Supplied data:

=====

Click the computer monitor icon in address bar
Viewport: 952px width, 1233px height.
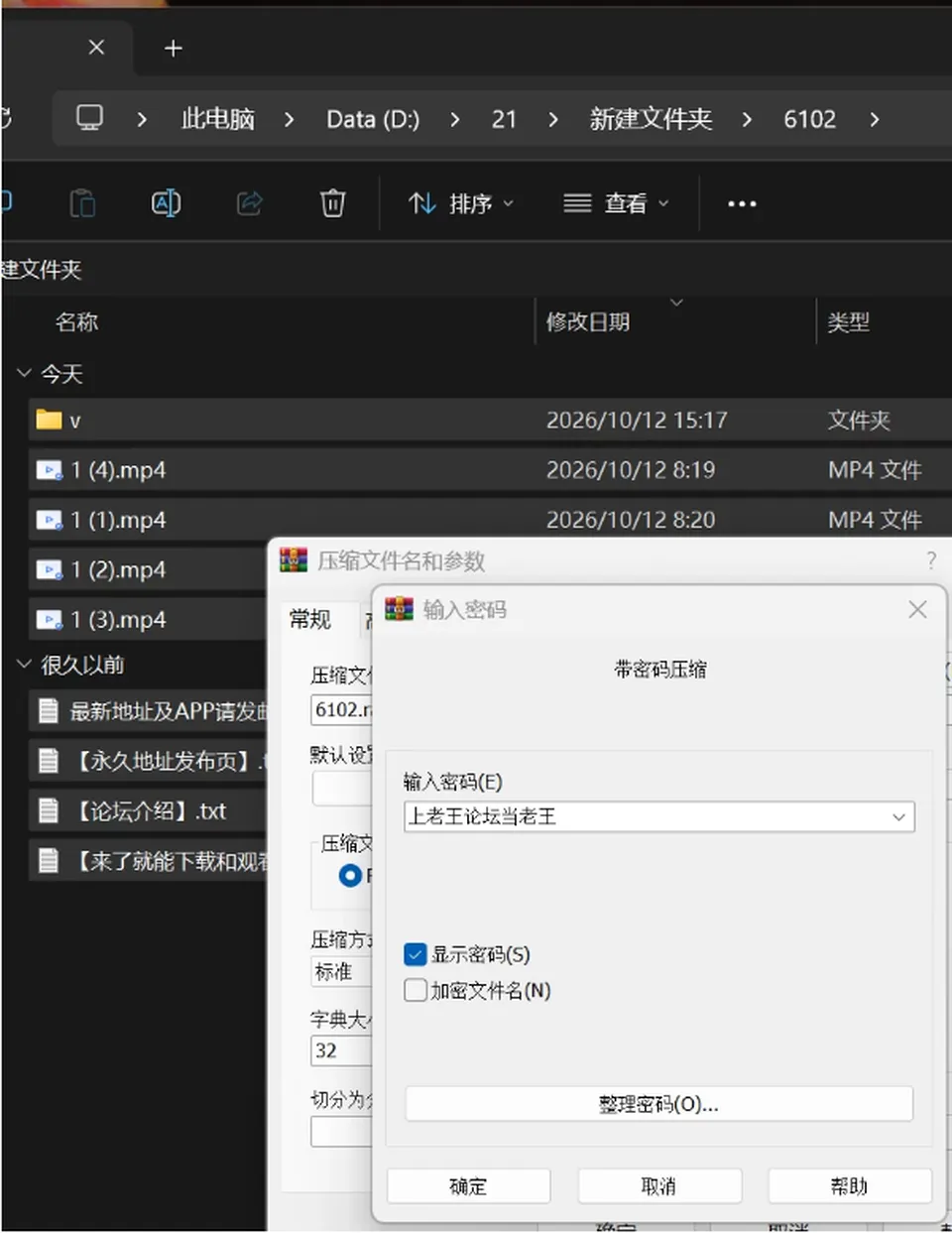[90, 118]
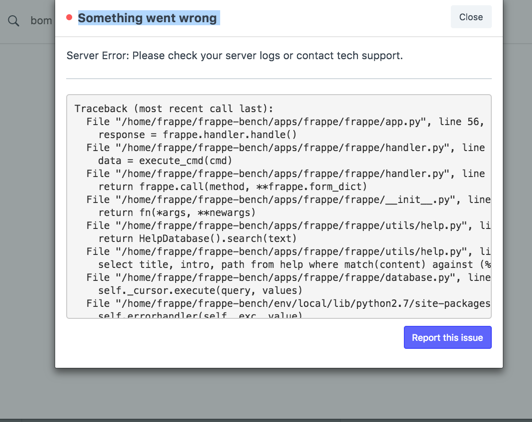Click the 'response = frappe.handler.handle()' line
Image resolution: width=532 pixels, height=422 pixels.
coord(197,134)
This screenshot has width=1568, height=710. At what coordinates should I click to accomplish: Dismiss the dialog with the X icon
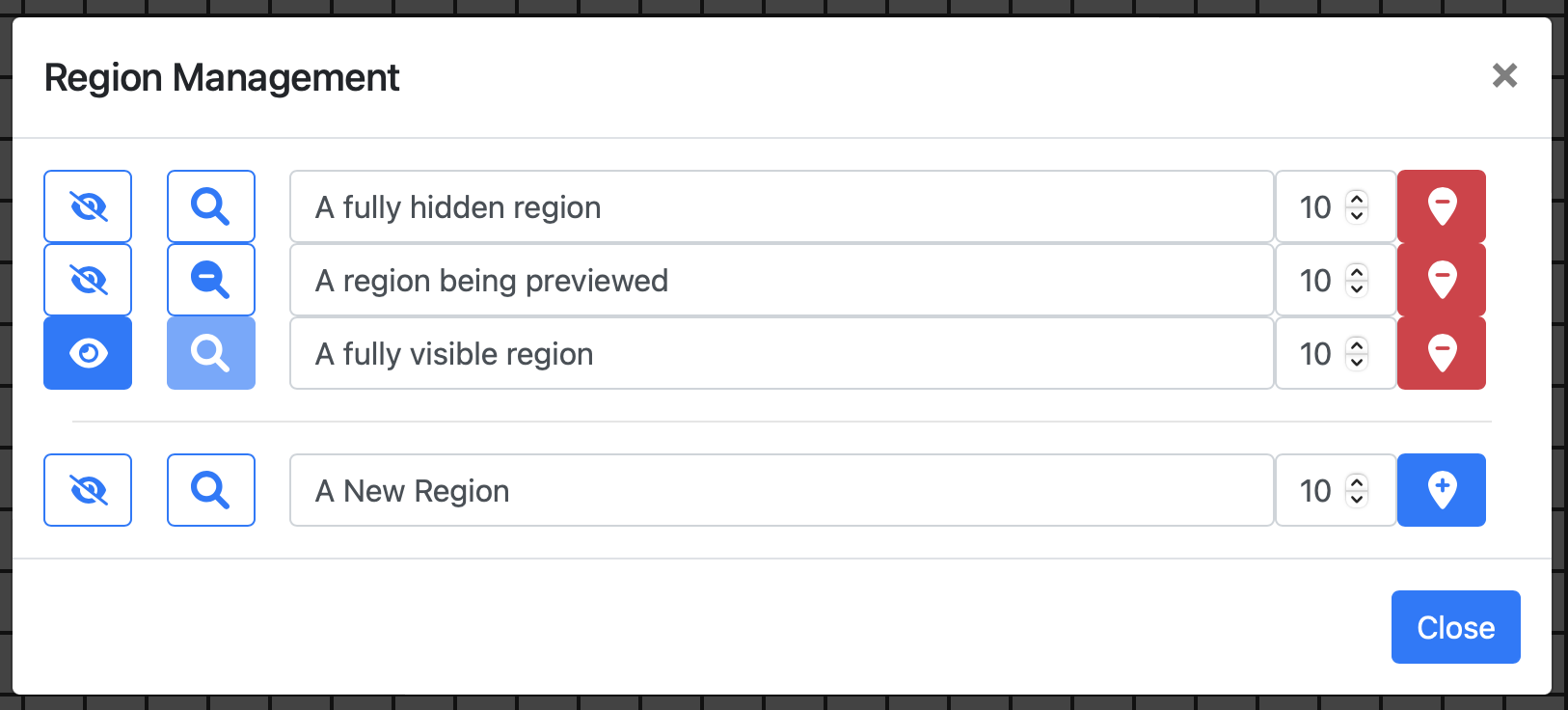(x=1504, y=75)
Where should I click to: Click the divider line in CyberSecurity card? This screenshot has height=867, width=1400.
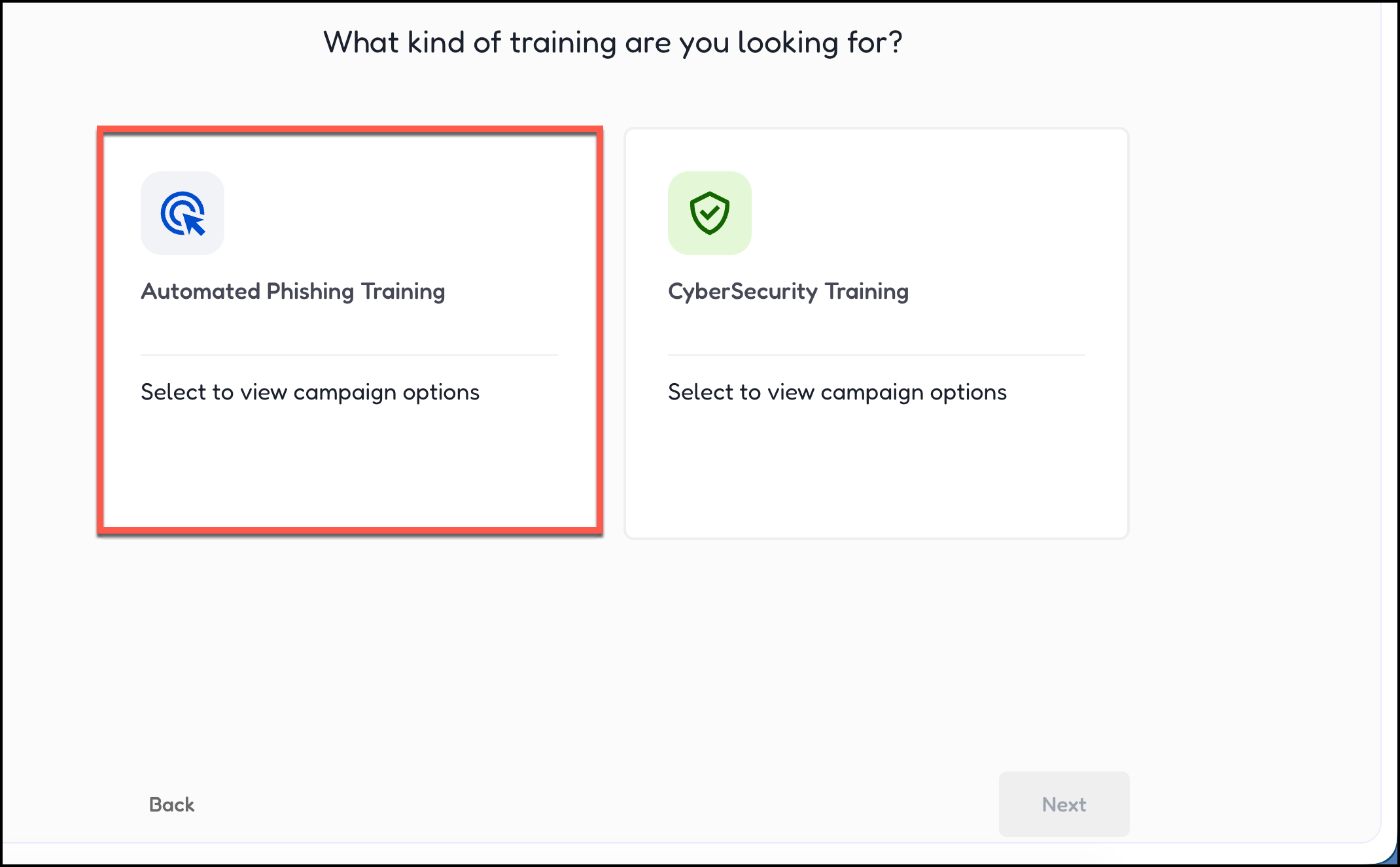tap(876, 355)
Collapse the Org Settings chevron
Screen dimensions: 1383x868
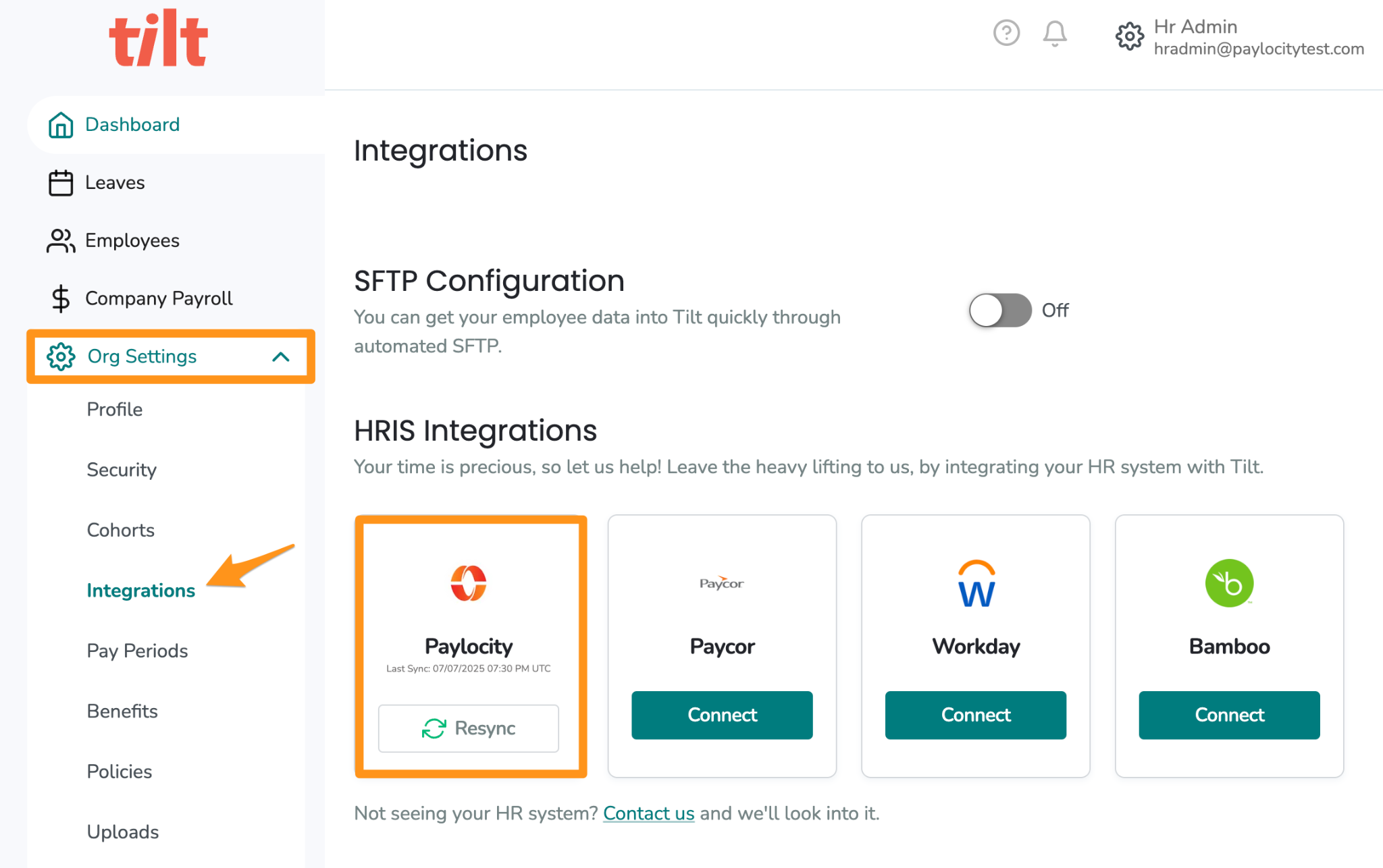281,356
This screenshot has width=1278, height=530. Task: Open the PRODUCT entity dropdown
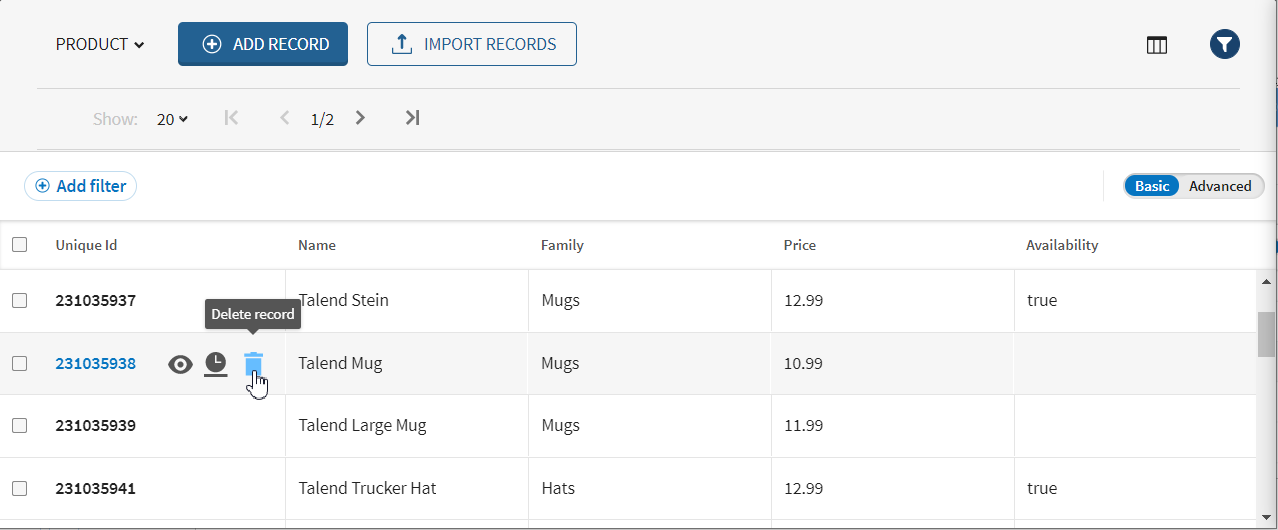pyautogui.click(x=100, y=44)
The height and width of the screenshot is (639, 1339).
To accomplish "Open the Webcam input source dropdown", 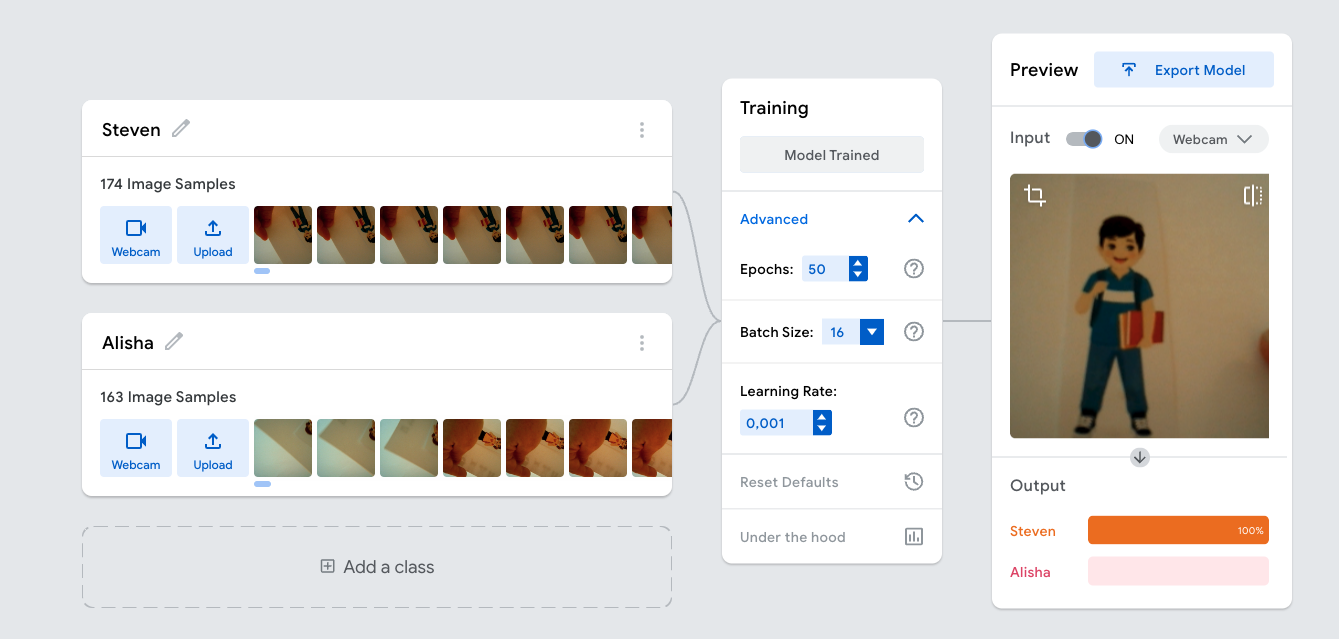I will pyautogui.click(x=1212, y=139).
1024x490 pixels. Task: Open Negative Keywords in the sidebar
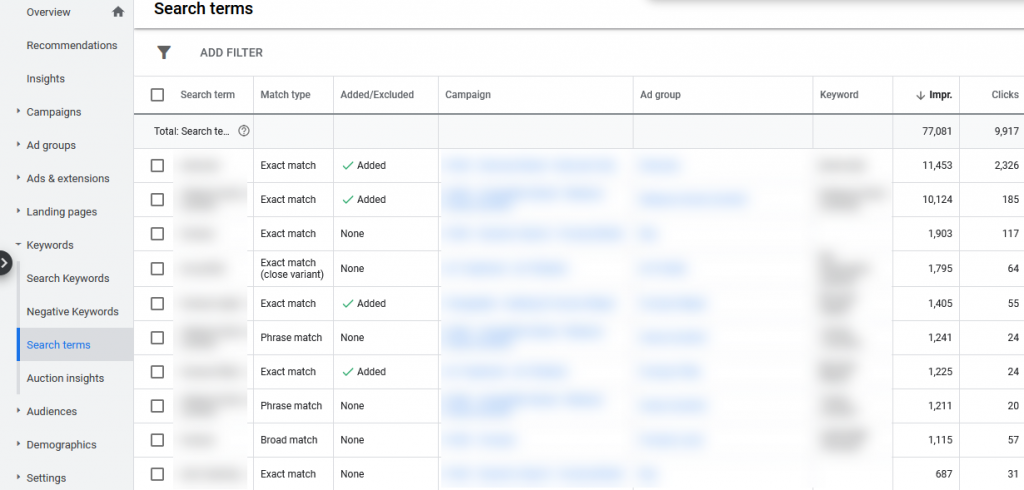tap(72, 312)
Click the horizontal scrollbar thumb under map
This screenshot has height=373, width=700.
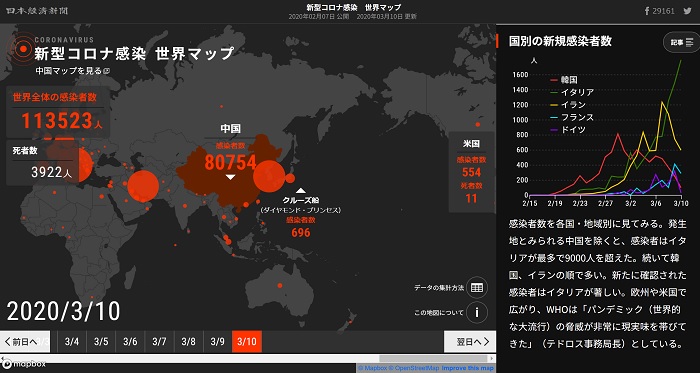[x=433, y=358]
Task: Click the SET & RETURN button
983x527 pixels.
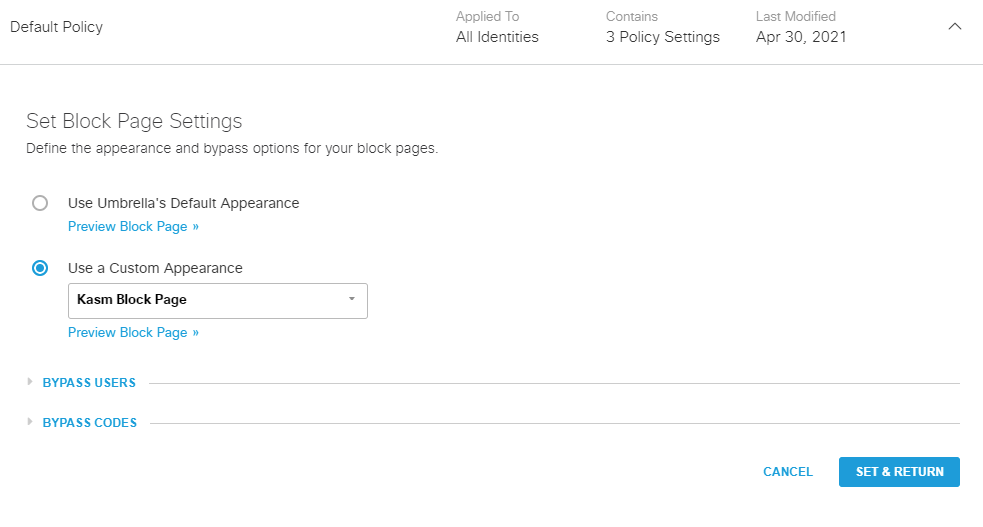Action: [x=899, y=472]

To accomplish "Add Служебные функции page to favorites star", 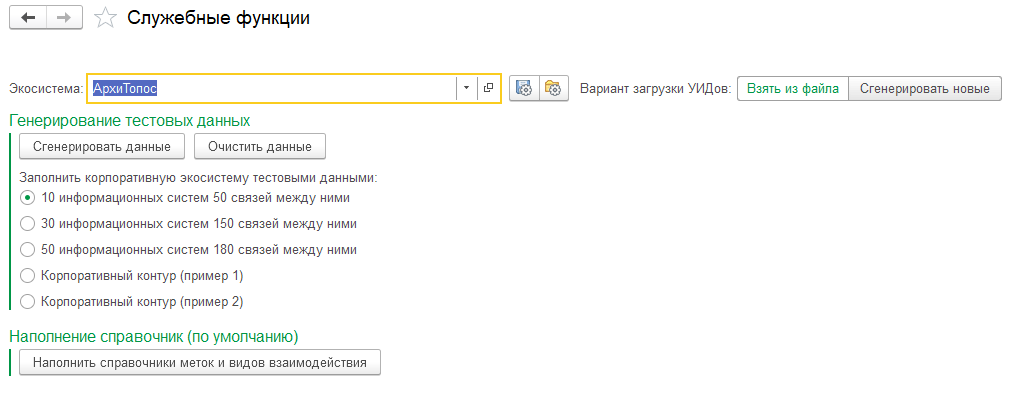I will coord(105,18).
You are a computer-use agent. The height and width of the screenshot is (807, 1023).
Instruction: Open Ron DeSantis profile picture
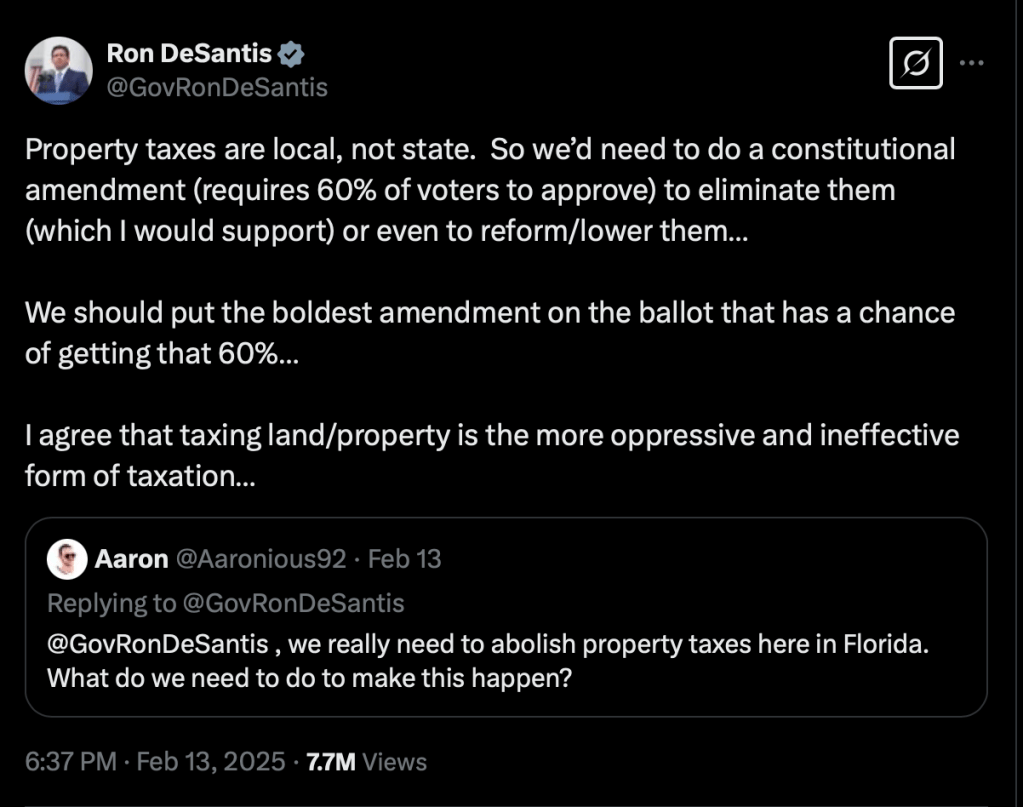(x=59, y=70)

=====

Prompt:
Before answering, count every line of the data that holds the word "computer"; the reply is that number only.

Answer space:
2